● Data entries:
<<<<
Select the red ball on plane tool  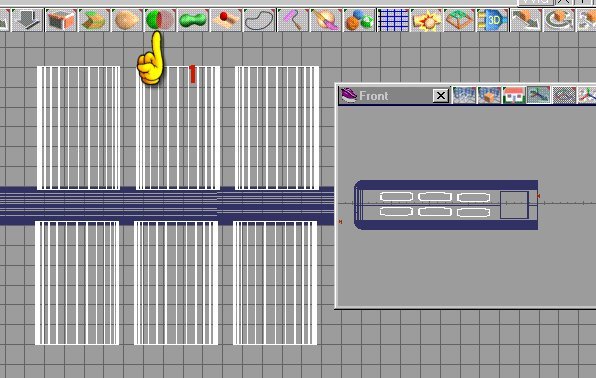(x=226, y=19)
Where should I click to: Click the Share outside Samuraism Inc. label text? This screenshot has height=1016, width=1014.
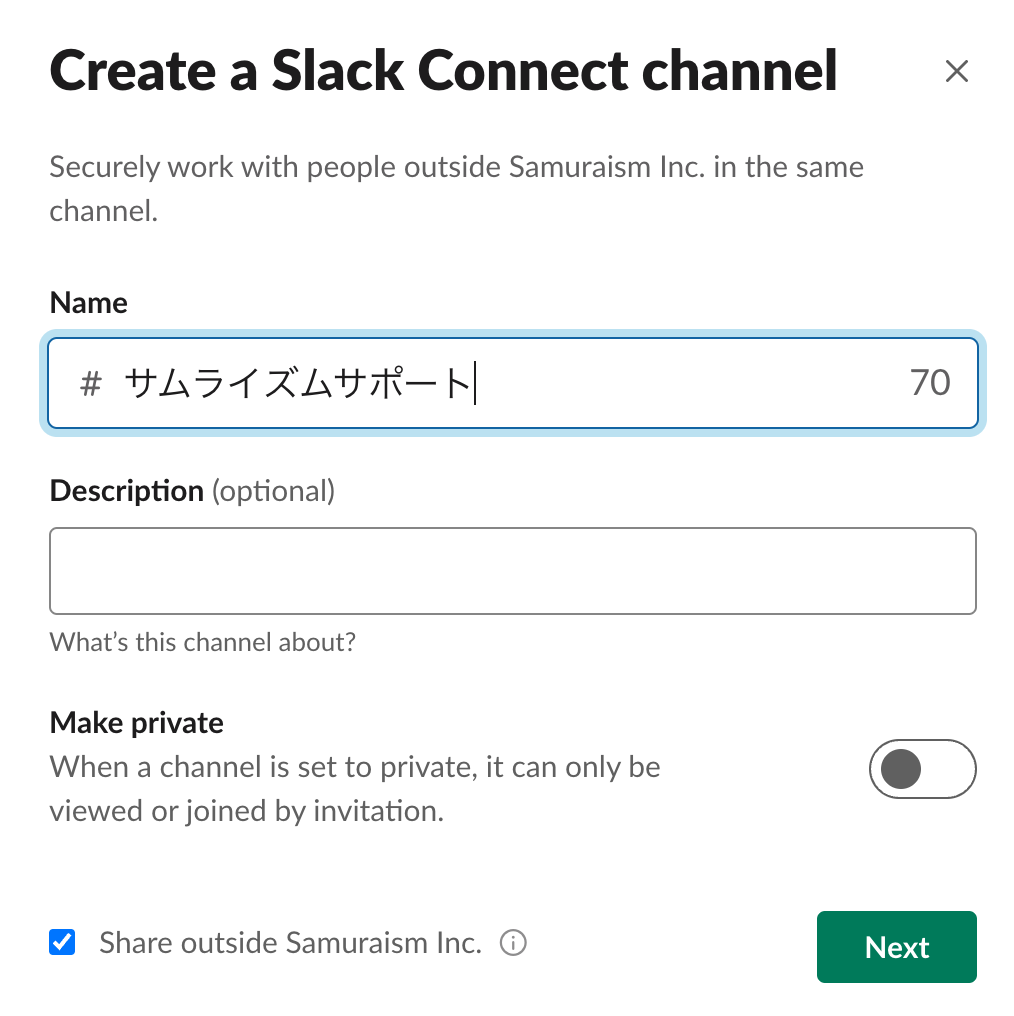point(291,942)
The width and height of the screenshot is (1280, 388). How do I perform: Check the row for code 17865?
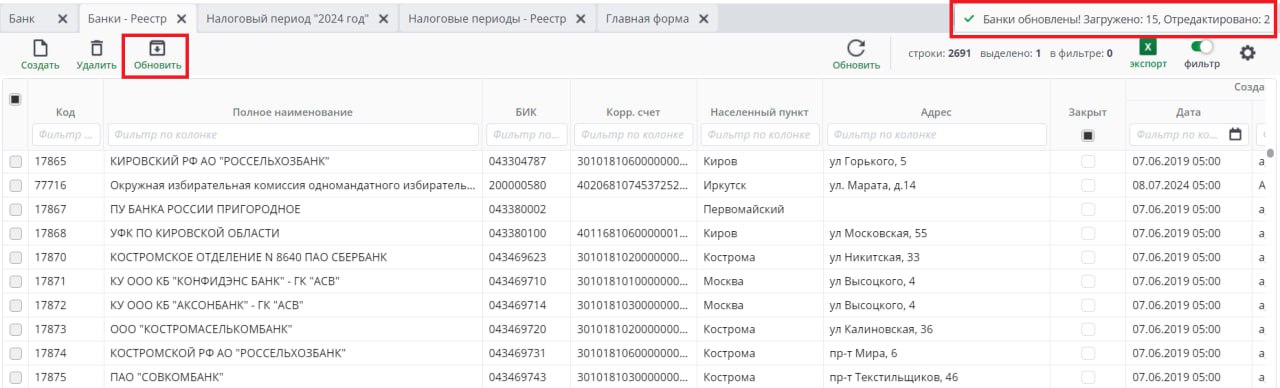[x=15, y=161]
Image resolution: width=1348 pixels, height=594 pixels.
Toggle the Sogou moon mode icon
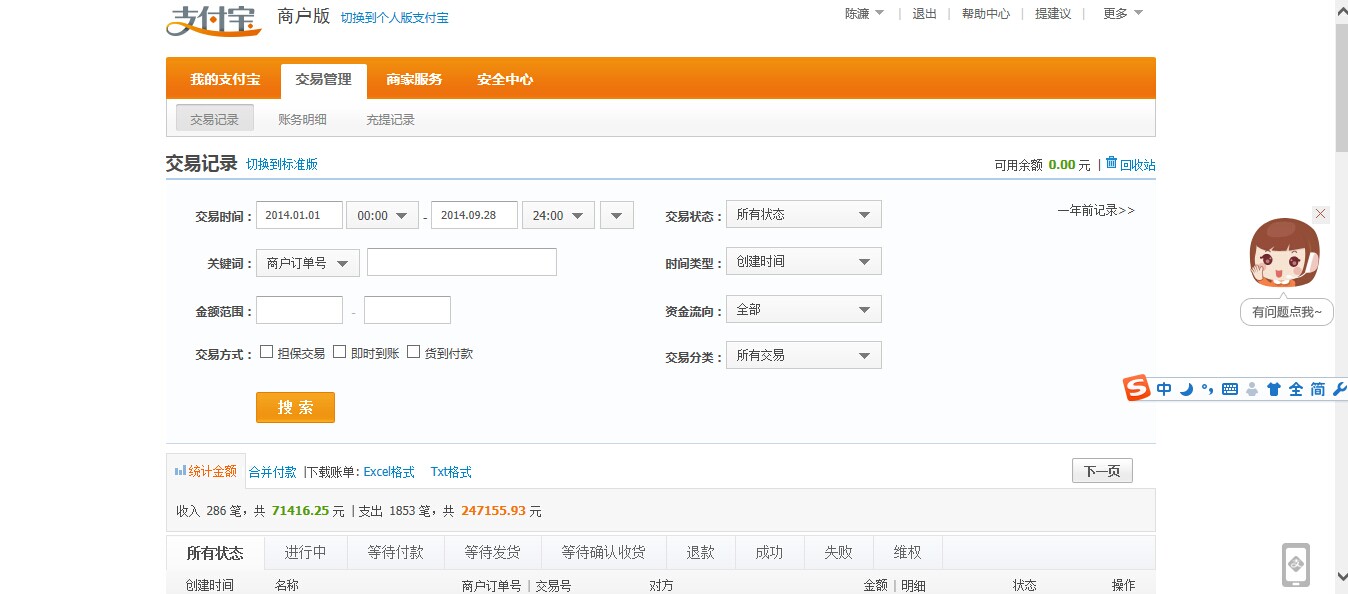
>>>>
● Work order: Find the line that contains "Image resolution: width=1348", then write out that line and each one after it, exactly and with nothing else, through the end of the entries above, without the pictures.

● Your response:
Image resolution: width=1348 pixels, height=594 pixels.
Toggle the Sogou moon mode icon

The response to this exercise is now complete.